When the 10-1 vote was made official after more than two hours of discussion, applause erupted among scores of Monterey County residents and environmentalists who had spilled over from a packed meeting room onto an adjoining patio at the Monterey Conference Center.
Many of them had spoken out against the plan, saying they feared that it would set a dangerous precedent and could lead to creeping privatization along the entire 1,100-mile stretch of California coastline.

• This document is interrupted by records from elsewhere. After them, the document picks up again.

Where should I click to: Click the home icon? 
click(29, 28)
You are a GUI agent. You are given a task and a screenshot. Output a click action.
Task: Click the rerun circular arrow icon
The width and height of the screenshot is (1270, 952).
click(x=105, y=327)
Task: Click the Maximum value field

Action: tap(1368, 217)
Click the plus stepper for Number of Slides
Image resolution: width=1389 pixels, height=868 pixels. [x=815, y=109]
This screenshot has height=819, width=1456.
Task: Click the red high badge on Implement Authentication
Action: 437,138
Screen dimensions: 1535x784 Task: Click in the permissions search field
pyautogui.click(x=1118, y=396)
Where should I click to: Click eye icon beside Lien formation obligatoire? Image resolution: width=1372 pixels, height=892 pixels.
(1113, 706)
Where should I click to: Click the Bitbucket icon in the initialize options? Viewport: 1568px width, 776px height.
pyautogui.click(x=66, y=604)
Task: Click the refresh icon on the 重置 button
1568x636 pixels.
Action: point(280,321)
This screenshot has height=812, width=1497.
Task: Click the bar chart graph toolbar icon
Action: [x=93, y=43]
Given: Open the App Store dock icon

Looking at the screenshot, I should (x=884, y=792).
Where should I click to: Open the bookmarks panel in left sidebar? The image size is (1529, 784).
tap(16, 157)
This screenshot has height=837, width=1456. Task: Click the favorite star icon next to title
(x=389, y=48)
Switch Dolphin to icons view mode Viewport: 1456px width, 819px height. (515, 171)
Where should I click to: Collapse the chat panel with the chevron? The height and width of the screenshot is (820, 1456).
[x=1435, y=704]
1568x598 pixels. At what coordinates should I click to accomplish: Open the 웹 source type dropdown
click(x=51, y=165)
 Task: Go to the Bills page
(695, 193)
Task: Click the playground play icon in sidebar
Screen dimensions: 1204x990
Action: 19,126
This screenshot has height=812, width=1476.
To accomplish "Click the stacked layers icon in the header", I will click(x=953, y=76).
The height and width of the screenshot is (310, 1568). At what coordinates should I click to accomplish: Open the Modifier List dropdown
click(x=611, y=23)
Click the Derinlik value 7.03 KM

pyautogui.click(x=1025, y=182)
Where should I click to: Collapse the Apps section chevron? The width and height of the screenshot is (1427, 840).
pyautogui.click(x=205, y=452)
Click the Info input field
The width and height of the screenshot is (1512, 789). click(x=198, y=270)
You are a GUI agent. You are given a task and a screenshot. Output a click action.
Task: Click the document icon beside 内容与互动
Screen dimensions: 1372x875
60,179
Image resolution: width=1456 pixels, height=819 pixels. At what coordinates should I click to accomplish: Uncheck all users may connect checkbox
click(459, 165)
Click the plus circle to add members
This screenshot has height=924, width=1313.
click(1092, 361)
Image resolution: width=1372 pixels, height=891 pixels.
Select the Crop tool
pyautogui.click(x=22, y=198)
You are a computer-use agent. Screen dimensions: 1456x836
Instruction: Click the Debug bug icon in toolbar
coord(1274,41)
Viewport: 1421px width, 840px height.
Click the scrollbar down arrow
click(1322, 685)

“I’m ecstatic,” Commissioner Lily Cervantes said. “The message to Pebble Beach Co. and to any other company thinking of doing the same thing is that they must follow set procedures.” Under the state’s 1976 Coastal Act, any proposed “change in use” at a coastal property requires a permit and an amendment to the local land use plan, steps that would include a public hearing.
If the company opts not to seek a permit in order to go through with its plan, its other option appears to be to challenge the commission’s jurisdiction in court. Pebble Beach Co. President Tom Oliver said it’s too soon to say what the company will do. “We firmly believe that the Pebble Beach reservations plan is fair and equitable to all parties. It is unfortunate that misinformation and innuendo seem to have clouded what should have been a relatively simple matter.”
The vote handed the company another in a string of setbacks on the membership issue. The Japanese investors who bought the legendary course last year, led by golf course tycoon Minoru Isutani, had counted on membership sales to raise funds to pay back the hefty debt incurred in the $830-million purchase. Last month, the company was forced to negotiate a one-year extension on a key loan that was coming due.
An uproar over the membership plan broke out early this year after speculation began circulating in Japan that Isutani planned to market hundreds of memberships to Japanese executives, possibly for as much as $740,000 each. Suggestions that exclusive contingents of members would monopolize the Pebble Beach course and speculation tying Isutani to organized crime in Japan helped mobilize a vocal opposition.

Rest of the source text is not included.